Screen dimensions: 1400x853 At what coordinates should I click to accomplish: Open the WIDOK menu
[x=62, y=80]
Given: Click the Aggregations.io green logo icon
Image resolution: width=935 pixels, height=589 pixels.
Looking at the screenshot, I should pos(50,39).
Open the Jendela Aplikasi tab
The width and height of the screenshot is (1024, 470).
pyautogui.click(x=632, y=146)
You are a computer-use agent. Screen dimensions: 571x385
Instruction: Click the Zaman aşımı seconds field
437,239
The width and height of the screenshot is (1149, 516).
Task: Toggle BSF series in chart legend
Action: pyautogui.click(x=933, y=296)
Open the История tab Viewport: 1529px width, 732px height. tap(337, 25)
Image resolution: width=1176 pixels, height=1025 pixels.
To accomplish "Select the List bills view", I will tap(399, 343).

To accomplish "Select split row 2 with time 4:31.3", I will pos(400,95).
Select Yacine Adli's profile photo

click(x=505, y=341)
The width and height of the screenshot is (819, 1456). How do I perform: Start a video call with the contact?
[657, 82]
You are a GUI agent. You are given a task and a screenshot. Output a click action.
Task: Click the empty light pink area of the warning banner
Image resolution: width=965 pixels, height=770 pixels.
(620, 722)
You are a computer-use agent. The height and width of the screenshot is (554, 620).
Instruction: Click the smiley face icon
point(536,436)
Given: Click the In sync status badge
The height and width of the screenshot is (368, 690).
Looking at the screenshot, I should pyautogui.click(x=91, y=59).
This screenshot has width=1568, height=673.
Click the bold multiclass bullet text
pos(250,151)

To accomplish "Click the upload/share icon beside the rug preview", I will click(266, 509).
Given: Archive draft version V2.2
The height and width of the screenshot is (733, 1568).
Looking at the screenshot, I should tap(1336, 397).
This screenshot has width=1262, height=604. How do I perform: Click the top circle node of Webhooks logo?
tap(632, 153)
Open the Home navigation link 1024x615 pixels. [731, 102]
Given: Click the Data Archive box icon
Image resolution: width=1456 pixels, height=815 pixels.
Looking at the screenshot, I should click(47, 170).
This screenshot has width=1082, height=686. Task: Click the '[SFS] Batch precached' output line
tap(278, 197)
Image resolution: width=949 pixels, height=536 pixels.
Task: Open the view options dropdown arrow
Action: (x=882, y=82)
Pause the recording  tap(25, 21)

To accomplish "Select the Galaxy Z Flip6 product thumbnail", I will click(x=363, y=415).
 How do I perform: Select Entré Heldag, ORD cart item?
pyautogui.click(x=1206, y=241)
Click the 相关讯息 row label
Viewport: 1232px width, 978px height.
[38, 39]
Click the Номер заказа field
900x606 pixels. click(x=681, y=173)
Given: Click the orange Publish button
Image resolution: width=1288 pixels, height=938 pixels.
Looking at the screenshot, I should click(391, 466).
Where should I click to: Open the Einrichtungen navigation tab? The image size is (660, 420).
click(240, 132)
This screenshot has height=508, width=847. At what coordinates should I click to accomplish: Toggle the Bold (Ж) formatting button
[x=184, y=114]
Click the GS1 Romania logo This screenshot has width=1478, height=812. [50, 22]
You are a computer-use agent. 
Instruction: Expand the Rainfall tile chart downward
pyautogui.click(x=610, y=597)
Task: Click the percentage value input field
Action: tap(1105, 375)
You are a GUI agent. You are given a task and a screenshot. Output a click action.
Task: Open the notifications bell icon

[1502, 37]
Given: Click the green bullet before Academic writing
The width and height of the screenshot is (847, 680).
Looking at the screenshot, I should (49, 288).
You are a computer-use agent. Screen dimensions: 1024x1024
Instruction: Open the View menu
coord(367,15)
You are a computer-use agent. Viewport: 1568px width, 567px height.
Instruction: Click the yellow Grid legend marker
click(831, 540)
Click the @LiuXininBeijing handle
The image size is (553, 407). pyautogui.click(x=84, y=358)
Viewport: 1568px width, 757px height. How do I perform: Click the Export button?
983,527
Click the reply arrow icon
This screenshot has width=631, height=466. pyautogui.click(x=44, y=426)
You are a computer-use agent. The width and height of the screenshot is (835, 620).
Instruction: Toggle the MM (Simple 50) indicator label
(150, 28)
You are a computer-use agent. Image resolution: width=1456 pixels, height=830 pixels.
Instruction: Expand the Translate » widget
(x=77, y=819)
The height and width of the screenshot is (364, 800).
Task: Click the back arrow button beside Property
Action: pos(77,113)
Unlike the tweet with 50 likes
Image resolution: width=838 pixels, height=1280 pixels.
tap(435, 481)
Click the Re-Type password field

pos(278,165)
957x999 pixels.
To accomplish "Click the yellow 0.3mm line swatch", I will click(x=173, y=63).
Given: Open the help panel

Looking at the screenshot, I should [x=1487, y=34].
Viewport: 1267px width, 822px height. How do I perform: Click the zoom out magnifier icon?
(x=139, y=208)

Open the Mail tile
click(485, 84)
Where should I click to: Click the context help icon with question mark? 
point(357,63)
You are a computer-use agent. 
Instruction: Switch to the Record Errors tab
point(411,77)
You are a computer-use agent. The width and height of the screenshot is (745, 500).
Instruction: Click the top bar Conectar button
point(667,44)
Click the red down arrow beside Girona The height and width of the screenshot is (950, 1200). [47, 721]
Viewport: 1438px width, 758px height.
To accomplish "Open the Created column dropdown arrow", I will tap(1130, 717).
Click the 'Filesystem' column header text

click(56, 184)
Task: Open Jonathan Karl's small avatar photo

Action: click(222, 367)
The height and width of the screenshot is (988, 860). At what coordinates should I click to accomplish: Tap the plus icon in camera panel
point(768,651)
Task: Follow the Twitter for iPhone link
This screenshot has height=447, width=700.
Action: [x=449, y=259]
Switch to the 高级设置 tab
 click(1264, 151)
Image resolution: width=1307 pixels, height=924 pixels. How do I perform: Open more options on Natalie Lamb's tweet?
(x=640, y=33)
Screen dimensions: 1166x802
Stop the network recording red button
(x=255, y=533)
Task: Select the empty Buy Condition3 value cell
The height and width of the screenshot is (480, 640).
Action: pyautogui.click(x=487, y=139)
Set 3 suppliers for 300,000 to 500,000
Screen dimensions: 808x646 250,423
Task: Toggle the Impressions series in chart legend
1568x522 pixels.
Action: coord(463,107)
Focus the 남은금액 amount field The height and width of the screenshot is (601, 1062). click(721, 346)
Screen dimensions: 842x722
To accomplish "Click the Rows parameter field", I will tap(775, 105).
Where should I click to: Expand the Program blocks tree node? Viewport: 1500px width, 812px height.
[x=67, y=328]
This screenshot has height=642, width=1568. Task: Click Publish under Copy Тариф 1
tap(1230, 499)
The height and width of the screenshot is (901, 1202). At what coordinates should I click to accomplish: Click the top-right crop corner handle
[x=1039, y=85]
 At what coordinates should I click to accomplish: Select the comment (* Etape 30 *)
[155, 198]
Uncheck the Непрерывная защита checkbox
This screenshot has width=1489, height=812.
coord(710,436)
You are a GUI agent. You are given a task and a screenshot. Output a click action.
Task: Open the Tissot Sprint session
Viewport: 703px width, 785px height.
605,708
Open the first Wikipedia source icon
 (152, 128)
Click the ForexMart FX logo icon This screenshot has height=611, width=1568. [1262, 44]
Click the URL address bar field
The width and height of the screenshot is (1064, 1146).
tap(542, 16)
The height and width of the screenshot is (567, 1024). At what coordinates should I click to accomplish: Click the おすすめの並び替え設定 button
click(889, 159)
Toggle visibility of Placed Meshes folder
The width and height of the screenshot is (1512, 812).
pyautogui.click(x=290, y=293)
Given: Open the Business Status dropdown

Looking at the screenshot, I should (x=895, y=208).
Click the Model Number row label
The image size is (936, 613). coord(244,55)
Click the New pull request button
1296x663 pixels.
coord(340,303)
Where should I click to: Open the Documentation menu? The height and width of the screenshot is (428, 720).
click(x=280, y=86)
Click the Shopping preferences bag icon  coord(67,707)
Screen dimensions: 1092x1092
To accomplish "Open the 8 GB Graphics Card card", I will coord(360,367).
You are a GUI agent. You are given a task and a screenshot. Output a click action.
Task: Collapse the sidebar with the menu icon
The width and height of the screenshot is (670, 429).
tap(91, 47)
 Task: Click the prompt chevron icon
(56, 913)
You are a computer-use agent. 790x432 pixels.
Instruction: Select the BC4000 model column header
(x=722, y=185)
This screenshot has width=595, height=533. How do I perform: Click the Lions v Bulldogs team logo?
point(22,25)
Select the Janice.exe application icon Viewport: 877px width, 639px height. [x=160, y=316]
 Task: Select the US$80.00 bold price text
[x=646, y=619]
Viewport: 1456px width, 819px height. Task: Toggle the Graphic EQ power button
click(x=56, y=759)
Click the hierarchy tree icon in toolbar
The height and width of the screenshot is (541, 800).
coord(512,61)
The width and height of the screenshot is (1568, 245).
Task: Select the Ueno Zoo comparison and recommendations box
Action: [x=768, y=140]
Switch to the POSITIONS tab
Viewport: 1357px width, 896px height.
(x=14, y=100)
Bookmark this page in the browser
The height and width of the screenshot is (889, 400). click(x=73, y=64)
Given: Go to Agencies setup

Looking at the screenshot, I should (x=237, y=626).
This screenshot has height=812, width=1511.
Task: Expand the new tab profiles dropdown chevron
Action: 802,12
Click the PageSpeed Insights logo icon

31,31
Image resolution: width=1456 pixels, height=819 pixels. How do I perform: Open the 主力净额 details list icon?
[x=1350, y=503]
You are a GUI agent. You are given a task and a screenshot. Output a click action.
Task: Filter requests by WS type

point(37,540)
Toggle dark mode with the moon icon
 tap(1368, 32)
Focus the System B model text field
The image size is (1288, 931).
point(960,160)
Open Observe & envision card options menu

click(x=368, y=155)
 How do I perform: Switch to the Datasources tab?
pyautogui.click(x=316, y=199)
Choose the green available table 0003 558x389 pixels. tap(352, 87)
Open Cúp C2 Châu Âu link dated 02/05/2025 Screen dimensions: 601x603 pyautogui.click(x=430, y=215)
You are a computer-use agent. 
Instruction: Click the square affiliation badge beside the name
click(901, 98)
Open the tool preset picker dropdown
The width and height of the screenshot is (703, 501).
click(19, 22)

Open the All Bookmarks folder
==*==
=== 任务说明 ===
请把包含“The height and width of the screenshot is (567, 1024).”的那一行起，一直到包含“(x=14, y=100)”的那一行为止的全部行重新写出。其中的“sidebar”换成“side panel”，其余内容保持不变。

=== 练习作答 ===
The height and width of the screenshot is (567, 1024). At what coordinates should I click to accomplish: Click the おすすめの並び替え設定 button
click(889, 159)
Toggle visibility of Placed Meshes folder
The width and height of the screenshot is (1512, 812).
pyautogui.click(x=290, y=293)
Given: Open the Business Status dropdown

Looking at the screenshot, I should (x=895, y=208).
Click the Model Number row label
The image size is (936, 613). coord(244,55)
Click the New pull request button
1296x663 pixels.
coord(340,303)
Where should I click to: Open the Documentation menu? The height and width of the screenshot is (428, 720).
click(x=280, y=86)
Click the Shopping preferences bag icon  coord(67,707)
Screen dimensions: 1092x1092
To accomplish "Open the 8 GB Graphics Card card", I will coord(360,367).
You are a GUI agent. You are given a task and a screenshot. Output a click action.
Task: Collapse the side panel with the menu icon
The width and height of the screenshot is (670, 429).
tap(91, 47)
 Task: Click the prompt chevron icon
(56, 913)
You are a computer-use agent. 790x432 pixels.
Instruction: Select the BC4000 model column header
(x=722, y=185)
This screenshot has width=595, height=533. How do I perform: Click the Lions v Bulldogs team logo?
point(22,25)
Select the Janice.exe application icon Viewport: 877px width, 639px height. [x=160, y=316]
 Task: Select the US$80.00 bold price text
[x=646, y=619]
Viewport: 1456px width, 819px height. Task: Toggle the Graphic EQ power button
click(x=56, y=759)
Click the hierarchy tree icon in toolbar
The height and width of the screenshot is (541, 800).
coord(512,61)
The width and height of the screenshot is (1568, 245).
Task: Select the Ueno Zoo comparison and recommendations box
Action: [x=768, y=140]
Switch to the POSITIONS tab
Viewport: 1357px width, 896px height.
(x=14, y=100)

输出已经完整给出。